El hombre siempre se ha debatido entre caer en la tentación o librarse del mal. De eso se trata la forja del carácter como tarea siempre inacabada. Es la actividad permanentemente inconclusa de determinar qué es lo bueno y de qué nos debemos alejar. El problema está en las especificaciones, en los compromisos, emociones, ofuscaciones y conjeturas del día a día. Y en la sensación abrumadora de una tragedia que nos pesa demasiado y que nos ha desgastado por tanto tiempo.
Demasiadas veces hemos estado a punto de vencer y también demasiadas veces hemos visto alejarse esa oportunidad. Llegado el momento conclusivo somos víctimas de triquiñuelas, falsas rendiciones, banderas blancas fraudulentas, y procesos de diálogo, negociación que siempre se acompañan de un arrebato de violencia y persecución política que termina por echarnos tierra en los ojos. No en balde el dicho popular sentencia que “el diablo está en los detalles”. Dicho de otra forma, el mal se hace representar muy bien en los medios que usamos para tratar de conseguir nuestras metas. Y hay que decirlo, nunca ha dejado de tener sus representantes entre aquellos que se han sentado a negociar nuestro futuro.
Frente a cada episodio de nuestra lucha cada uno tiene el derecho a aferrarse a la más mínima y endeble señal de esperanza. Es humano, corresponde a nuestra fragilidad el tratar de superar los momentos de desolación de cualquier manera, a veces cometiendo el error de seguir por el desierto tras el rastro alucinante de becerros de oro transformados en ídolos.
Y los venezolanos, hay que reconocerlo, persistimos en el error de confiar demasiado temprano y con pocas o ninguna evidencia. Somos idólatras de falsos dioses, porque compramos por anticipado todo el paquete y luego pagamos altas tasas de interés en términos de decepción y frustración. Celebramos en las vísperas, y llegado el día nos conseguimos con que alguien no cumplió lo prometido. los milagros políticos no existen, y los deseos no empreñan. Ya son veinte años, suficientes como para haber aprobado esa materia. Los niños de aquella época ya son jóvenes, los jóvenes se han transformado en adultos, algunos con demasiado kilometraje, con todo lo que eso concierne para bien o para mal, y otros que lamentablemente pintamos canas, hemos visto pasar nuestros mejores años tratando de comprender, convencer y luchar contra un sistema que ha engranado todas las formas concebibles del mal.

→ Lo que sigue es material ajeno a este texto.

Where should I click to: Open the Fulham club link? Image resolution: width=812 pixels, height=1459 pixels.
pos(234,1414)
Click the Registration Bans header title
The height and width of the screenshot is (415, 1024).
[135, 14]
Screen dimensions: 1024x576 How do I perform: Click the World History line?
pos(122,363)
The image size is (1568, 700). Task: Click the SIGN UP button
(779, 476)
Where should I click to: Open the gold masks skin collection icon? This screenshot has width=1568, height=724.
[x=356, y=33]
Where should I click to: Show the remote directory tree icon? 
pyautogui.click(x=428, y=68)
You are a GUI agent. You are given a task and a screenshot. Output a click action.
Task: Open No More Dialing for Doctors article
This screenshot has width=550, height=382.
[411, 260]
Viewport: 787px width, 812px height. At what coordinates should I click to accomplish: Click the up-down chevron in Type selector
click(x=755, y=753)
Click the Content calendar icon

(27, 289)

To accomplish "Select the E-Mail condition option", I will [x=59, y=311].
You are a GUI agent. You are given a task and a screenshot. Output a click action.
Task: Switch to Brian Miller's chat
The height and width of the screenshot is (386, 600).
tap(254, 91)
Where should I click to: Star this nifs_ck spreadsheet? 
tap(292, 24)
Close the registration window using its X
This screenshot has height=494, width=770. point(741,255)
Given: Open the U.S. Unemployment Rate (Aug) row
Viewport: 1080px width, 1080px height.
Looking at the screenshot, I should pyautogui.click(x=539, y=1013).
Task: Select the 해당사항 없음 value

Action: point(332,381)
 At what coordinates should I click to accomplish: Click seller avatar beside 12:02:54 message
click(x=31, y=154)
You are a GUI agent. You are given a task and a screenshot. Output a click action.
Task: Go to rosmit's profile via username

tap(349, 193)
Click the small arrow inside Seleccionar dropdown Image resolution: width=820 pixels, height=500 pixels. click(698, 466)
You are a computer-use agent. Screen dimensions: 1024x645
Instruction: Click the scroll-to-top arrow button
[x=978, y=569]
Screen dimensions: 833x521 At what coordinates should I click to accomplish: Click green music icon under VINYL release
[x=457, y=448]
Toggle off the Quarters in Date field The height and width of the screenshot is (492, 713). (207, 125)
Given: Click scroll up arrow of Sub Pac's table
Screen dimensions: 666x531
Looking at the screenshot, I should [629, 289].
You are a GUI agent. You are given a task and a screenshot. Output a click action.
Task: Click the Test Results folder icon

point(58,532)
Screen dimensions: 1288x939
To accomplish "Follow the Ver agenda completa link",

Por eso debemos intentar ser al menos compasivos. Los ciudadanos no saben qué hacer. Viven una época de sentimientos extremos, una especie de montaña rusa que nos eleva hasta el nirvana para luego arrojarnos al último infierno. A veces la vemos cerquita y de repente nos percatamos de que es otra alucinación. Por eso responder a ciertos interrogantes nos dejan exhaustos y ansiosos. Por ejemplo dilucidar ¿cuál es el camino correcto para salir de esta desgracia? Es una pregunta difícil de responder, porque al fin y al cabo la realidad es confusa, los mensajes son ambiguos y, como lo advierte el apóstol en su segunda carta a los Corintios, la lucha está contaminada de falsos apóstoles, obreros fraudulentos, que se disfrazan como emblemas de la verdad cuando no son otra cosa que parte de una maquinaria de decepciones y engaños.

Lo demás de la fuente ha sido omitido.